Parallel merge in Cilk+ vs Julia

As my first Julia program, I had some fun debugging a Julia implementation of a parallel merge, which I had already developed in Cilk+. I thought I’d make my first post by pointing the following out to warn others developing divide and conquer algorithms with @spawn.

Here’s my Cilk+ function:

// parallel merge of sorted sub-arrays i ∈ [low1..up1) and i ∈ [low2..up2) of a into b 
// starting at index start
void parMerge(int *a, int low1, int up1, int low2, int up2, int *b, int start){
	int k1 = up1 - low1;
	int k2 = up2 - low2;
	int mid1, mid2;
// Sequential cutoff
	if(k1+k2 < 100000)
                // usual sequential non-recursive merge
		sequentialMerge(a, low1, up1, low2, up2, b, start);
	else{
		if(k1 >= k2){
			mid1 = (low1+up1-1)/2;
			mid2 = binarySearch(a, low2, up2, mid1);
		} else{
			mid2 = (low2+up2-1)/2;
			mid1 = binarySearch(a, low1, up1, mid2)-1;
			mid2++;
		}
		cilk_spawn parMerge(a, low1, mid1+1, low2, mid2, b, start);
		start = start + mid1 - low1 + 1 + mid2 - low2;
		parMerge(a, mid1+1, up1, mid2, up2, b, start);
		cilk_sync;
	}
}

Note that I’ve updated start after the first recursive call to parMerge, which works fine since the value of start has already been used in that recursive call.

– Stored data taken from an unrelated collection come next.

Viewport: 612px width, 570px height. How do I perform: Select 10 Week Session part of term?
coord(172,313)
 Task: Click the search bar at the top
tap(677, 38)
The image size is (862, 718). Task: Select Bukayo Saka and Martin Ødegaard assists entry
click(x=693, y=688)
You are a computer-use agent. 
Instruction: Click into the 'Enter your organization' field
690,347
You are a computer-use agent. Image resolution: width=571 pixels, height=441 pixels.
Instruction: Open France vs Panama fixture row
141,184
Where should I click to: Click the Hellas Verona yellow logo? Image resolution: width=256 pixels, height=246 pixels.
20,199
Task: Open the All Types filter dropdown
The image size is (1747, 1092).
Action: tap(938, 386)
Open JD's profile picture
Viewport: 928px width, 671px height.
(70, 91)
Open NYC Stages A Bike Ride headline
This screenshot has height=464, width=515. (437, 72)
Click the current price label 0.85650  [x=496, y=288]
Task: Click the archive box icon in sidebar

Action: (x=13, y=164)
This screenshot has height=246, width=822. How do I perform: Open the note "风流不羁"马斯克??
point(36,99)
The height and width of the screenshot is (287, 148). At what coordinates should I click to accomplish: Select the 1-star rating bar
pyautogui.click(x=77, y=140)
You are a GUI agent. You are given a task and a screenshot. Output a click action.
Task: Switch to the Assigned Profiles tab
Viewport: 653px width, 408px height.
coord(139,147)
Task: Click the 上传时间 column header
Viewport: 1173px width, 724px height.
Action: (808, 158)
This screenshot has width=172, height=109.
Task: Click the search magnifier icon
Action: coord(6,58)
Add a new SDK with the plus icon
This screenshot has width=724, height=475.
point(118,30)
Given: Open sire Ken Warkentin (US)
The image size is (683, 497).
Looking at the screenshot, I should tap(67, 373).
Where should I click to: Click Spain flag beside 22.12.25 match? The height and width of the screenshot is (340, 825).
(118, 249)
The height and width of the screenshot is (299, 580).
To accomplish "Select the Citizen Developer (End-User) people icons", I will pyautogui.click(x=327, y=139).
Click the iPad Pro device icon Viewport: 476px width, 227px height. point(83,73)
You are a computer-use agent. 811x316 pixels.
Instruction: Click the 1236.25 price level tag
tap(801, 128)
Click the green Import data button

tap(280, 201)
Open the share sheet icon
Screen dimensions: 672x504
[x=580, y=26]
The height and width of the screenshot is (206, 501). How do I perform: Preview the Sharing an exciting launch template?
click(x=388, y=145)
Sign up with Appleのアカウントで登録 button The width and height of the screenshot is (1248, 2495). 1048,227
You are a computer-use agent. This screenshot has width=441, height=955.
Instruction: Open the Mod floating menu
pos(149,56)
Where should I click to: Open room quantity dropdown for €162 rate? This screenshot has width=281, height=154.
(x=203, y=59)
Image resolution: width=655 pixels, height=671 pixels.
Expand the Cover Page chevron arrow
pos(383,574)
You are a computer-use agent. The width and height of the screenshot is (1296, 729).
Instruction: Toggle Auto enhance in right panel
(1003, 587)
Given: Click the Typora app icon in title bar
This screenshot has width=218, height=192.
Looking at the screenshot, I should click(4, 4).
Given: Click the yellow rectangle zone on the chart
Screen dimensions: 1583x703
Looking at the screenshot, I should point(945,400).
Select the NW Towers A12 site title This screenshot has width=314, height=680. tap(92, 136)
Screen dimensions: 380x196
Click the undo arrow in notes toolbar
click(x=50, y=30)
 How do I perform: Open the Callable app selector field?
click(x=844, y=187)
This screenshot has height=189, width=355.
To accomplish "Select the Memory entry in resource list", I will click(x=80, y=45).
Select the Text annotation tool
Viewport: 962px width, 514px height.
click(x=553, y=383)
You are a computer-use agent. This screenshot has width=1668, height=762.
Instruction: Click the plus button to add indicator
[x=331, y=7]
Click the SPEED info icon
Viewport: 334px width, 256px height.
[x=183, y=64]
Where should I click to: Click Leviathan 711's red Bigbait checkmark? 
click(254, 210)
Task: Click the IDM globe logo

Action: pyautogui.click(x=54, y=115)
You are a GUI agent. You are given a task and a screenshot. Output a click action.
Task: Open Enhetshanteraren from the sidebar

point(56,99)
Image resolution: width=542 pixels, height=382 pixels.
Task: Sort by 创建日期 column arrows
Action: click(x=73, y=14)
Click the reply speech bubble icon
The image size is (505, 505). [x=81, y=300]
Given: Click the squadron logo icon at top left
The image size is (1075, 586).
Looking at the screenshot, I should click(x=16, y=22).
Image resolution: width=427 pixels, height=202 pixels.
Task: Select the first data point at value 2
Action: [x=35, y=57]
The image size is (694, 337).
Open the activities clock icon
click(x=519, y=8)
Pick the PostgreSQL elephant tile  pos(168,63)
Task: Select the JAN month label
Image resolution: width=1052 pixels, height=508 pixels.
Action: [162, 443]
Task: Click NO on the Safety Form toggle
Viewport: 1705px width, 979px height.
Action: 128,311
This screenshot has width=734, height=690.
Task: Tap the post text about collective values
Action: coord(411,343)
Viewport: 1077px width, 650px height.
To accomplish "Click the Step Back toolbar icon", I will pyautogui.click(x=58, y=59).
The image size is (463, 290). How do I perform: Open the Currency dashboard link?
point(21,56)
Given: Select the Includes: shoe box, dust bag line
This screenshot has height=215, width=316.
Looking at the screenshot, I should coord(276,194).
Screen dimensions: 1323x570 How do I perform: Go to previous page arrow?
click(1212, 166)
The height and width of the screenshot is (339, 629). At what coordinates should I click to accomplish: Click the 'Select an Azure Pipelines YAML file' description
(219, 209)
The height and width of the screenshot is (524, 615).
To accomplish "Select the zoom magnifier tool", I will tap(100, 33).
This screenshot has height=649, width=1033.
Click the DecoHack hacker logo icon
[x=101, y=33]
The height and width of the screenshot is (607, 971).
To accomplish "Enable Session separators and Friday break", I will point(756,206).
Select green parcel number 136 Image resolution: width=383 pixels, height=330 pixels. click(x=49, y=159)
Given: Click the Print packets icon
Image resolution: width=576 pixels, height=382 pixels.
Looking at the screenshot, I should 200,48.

Here’s my Julia version, modified to deal with 1-based indexing:

# Merge a[lo1:hi1] and a[lo2:hi2] into b starting at start
function parMerge!(b, a, lo1, hi1, lo2, hi2, start)
	k1 = hi1 - lo1 + 1
	k2 = hi2 - lo2 + 1
	mid1, mid2 = 0, 0
	# sequential cutoff
	if k1+k2 < 100000
		sequentialMerge!(b, a, lo1, hi1, lo2, hi2, start)
		return
	end
	if k1 >= k2
		mid1 = (lo1+hi1)>>> 1
		mid2 = binarySearch(a, lo2, hi2, mid1)
	else
		mid2 = (lo2+hi2)>>>1
		mid1 = binarySearch(a, lo1, hi1, mid2)-1
		mid2 += 1
	end
	first = @spawn parMerge!(b, a, lo1, mid1, lo2, mid2-1, start)
	parMerge!(b, a, mid1+1, hi1, mid2, hi2, start + mid1 - lo1 + 1 + mid2 - lo2)
	wait(first)
end

Note that here I didn’t update start before the second recursive call, but instead put the expression into the last parameter.

I had initially updated start before the second recursive call (as in the Cilk+ program). What happened was that the first recursive call used the value of start that was updated in the following line, leading to out of bound array accesses. From my limited understanding of Julia, I take it that this is because the expression in the @spawn macro is “escaped” (esc), which results in variables referring back to the scope where the macro is called.

@spawn builds a closure for the thunk which it passes to the task. This can indeed make variable references tricky.